Two product pillars are best served by Python:

  • AI ingest — Instagram reel transcript, YouTube transcript, blog parsing, prompt-to-itinerary. The ecosystem (yt-dlp, instaloader, trafilatura, LangChain / LiteLLM, vendor SDKs) is Python-native.
  • Scrapers — verified guides, day-adventure operators, deal feeds. Same story: best parsers and headless-browser drivers are in Python.

Doing this in NestJS would mean shelling out to Python anyway and giving up half the libraries.
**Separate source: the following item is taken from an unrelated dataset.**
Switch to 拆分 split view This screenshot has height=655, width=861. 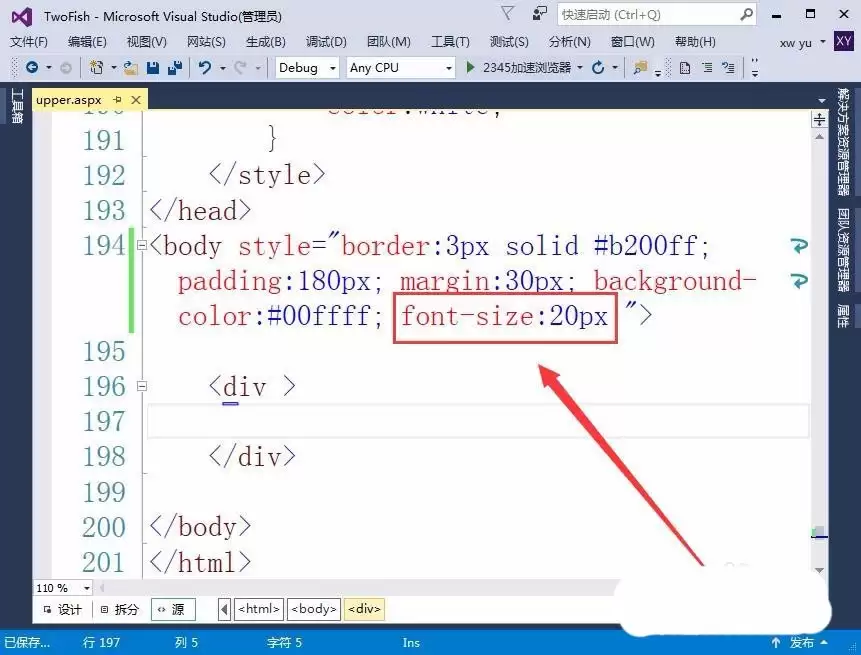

Run a single Python service, apps/workers, built on FastAPI, that exposes two route groups:

/ai/... ingest URLs, prompt-to-itinerary, plan rewrites
/scrape/... directory builders, deal feeds, on-demand fetches

NestJS is the only caller. Service-to-service auth is a shared bearer token (WORKERS_SHARED_SECRET). Long-running jobs are async with a job-status endpoint; we add a real queue (Celery / Redis Streams) only when concurrent jobs justify it.

OptionWhy not
Two separate services (AI vs scrape)Doubles infra and CI for no v0 benefit; revisit when teams split.
Lambda / Cloud Functions per jobCold starts on Python+headless-browser are awful for our use cases.
Run Python as a CLI shelled from NestJSHides operations, makes deploys brittle, hard to scale independently.
  • One Dockerfile, one service to deploy alongside NestJS on Coolify.
  • Shared auth, shared logging shape, shared config style.
  • Easy to swap LLM providers behind a thin adapter.
  • A bug in scraping can starve AI jobs (and vice-versa) until we add a queue and worker pool. Mitigation: tight per-route timeouts.
  • Single language runtime in the worker means concurrency limits from GIL-heavy code; mitigated by I/O-bound async + provider SDK threads.
  • ADR on LLM provider strategy (single, or LiteLLM-style routing).
  • ADR on scraping ToS / fair-use stance and rate-limiting policy.
  • Add a queue once we routinely hit > 5 concurrent jobs.